Hersteller, Type, Baujahr . . .


>750-650/003-000
Welche Einstellungen  ?  
Baud, parity, Start/Stopbit sind für diese "Heizung" korrekt  ?


Gruß Karl


----------



## NeuerSIMATICNutzer (16 Oktober 2015)

Hallo,

jemand der schon mal was mit der Klemme realisiert hat kann mir vielleicht ein Tipp geben? Bin ja sicher nicht der erste!
Es handelt sich um eine Hargassner Heizung aus dem Jahre 2010. Einstellungen sind 19200, 8N1. Habe ich aus der Siemens CP übernommen
mit der das ja schon mal realisiert wurde.

Gruß NSN


----------



## gravieren (16 Oktober 2015)

Siemens  ?

Quellcode verhanden  ?


----------



## NeuerSIMATICNutzer (16 Oktober 2015)

Hallo,
hier die Initialisierung in Siemens.




Gruß
NSN


----------



## gravieren (16 Oktober 2015)

Im Qullprogramm:

Es läuft so eine Art Parser durch ?
Dort werden die "einzelnen Teile" dekodiert.

Das wäre interessant.


----------



## NeuerSIMATICNutzer (17 Oktober 2015)

Der String wird durch den FB im DB40 ab Byte 2 abgelegt.
Er ist aber immer mit dem gleichen Anfangszeichen dort abgelegt.
Später zerlege ich diesen in einzelne Strings aber das Problem besteht ja das er im Codesys 
nicht mit dem gleichen Anfangszeichen ankommt sondern die Zeichen immer unterschiedlich sind.
Die ersten beiden Zeichen sind "pm"...


----------



## NeuerSIMATICNutzer (20 Oktober 2015)

Bin heute nochmal dazu gekommen etwas zu testen. Habe nun mal versucht die wirr rennende Zeichenkette in Einzelteile zu zerlegen. Den Code habe ich angehängt.(wago4.jpg

Das Ergebnis ist gar nicht so schlecht. Die Daten werden plausibel angezeigt allerdings werden die Werte immer wieder in verschiedenen Abständen verloren (Screen Wago5.jpg)

Evtl. ist der Code zu optimieren, oder was meint ihr?

Gruß NSN


----------

-=-=-=-=-

• _Erforderliche Arbeit_: Schreiben Sie den obigen Ausgangstext vollständig und ohne jede Änderung ab.

• _Verfügbare Daten_:

-=-=-=-=-

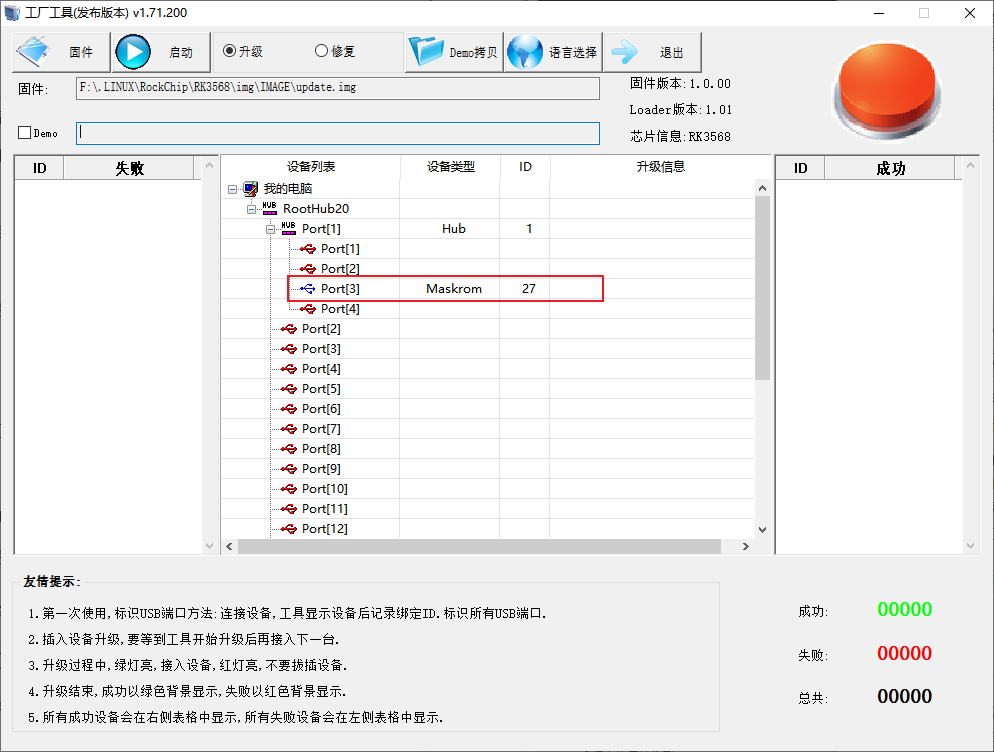Select the 修复 repair radio button

321,51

-=-=-=-=-

• _Ergebnis der Aufgabe_:
Hersteller, Type, Baujahr . . .


>750-650/003-000
Welche Einstellungen  ?  
Baud, parity, Start/Stopbit sind für diese "Heizung" korrekt  ?


Gruß Karl


----------



## NeuerSIMATICNutzer (16 Oktober 2015)

Hallo,

jemand der schon mal was mit der Klemme realisiert hat kann mir vielleicht ein Tipp geben? Bin ja sicher nicht der erste!
Es handelt sich um eine Hargassner Heizung aus dem Jahre 2010. Einstellungen sind 19200, 8N1. Habe ich aus der Siemens CP übernommen
mit der das ja schon mal realisiert wurde.

Gruß NSN


----------



## gravieren (16 Oktober 2015)

Siemens  ?

Quellcode verhanden  ?


----------



## NeuerSIMATICNutzer (16 Oktober 2015)

Hallo,
hier die Initialisierung in Siemens.




Gruß
NSN


----------



## gravieren (16 Oktober 2015)

Im Qullprogramm:

Es läuft so eine Art Parser durch ?
Dort werden die "einzelnen Teile" dekodiert.

Das wäre interessant.


----------



## NeuerSIMATICNutzer (17 Oktober 2015)

Der String wird durch den FB im DB40 ab Byte 2 abgelegt.
Er ist aber immer mit dem gleichen Anfangszeichen dort abgelegt.
Später zerlege ich diesen in einzelne Strings aber das Problem besteht ja das er im Codesys 
nicht mit dem gleichen Anfangszeichen ankommt sondern die Zeichen immer unterschiedlich sind.
Die ersten beiden Zeichen sind "pm"...


----------



## NeuerSIMATICNutzer (20 Oktober 2015)

Bin heute nochmal dazu gekommen etwas zu testen. Habe nun mal versucht die wirr rennende Zeichenkette in Einzelteile zu zerlegen. Den Code habe ich angehängt.(wago4.jpg

Das Ergebnis ist gar nicht so schlecht. Die Daten werden plausibel angezeigt allerdings werden die Werte immer wieder in verschiedenen Abständen verloren (Screen Wago5.jpg)

Evtl. ist der Code zu optimieren, oder was meint ihr?

Gruß NSN


----------